Thinking about: The Universe & The Brain
Weekly inspiration for humans in crypto | #004
This week’s Smesher offers food for thought about the universe and the human brain. It’s a five-course meal, so leave room for it all. Bon Appetit.
Hors d'oeuvre: Sci-fi Film
Do you, too, on your bad days, entertain the idea of the multiverse? The possibility of several yous out there. Some of them, perhaps, having a better day? If so, then watch the trailer of Everything Everywhere All at Once. Or better yet, watch the film. IT WILL BLOW YOUR MIND.
Appetizer: Two filmmakers and a neuroscientist walk into a bar
The creators of the film Everything Everywhere All at Once (how long, do you suppose, before it’s referred to as EEAO?), The Daniels (Daniel Kwan and Daniel Scheinert), interviewed neuroscientist David Eagleman, whom they described as
“interested in the gap between what is known and what is unknowable.”
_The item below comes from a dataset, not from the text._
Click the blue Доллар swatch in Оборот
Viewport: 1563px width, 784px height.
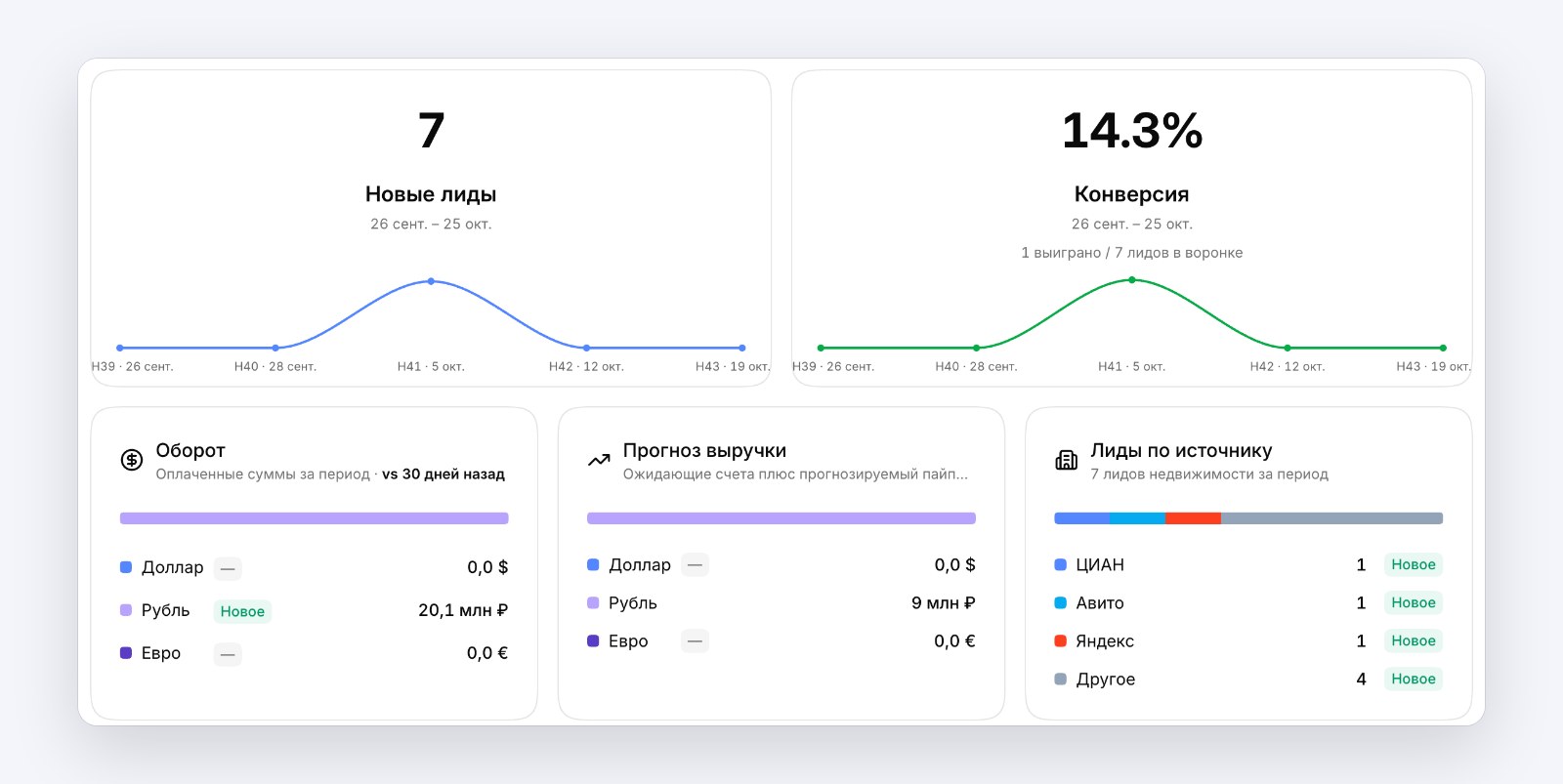coord(126,567)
The interview is about science, fiction, storytelling, and moving forward through contradiction. Do read it, but leave room for…
The salad: A 126-year-old hypothesis explained
Is the universe most likely a simulation? Are we no more than a brain floating in space? This Up and Atom 13 minute video, takes you through the Boltzmann Brain hypothesis one step at a time.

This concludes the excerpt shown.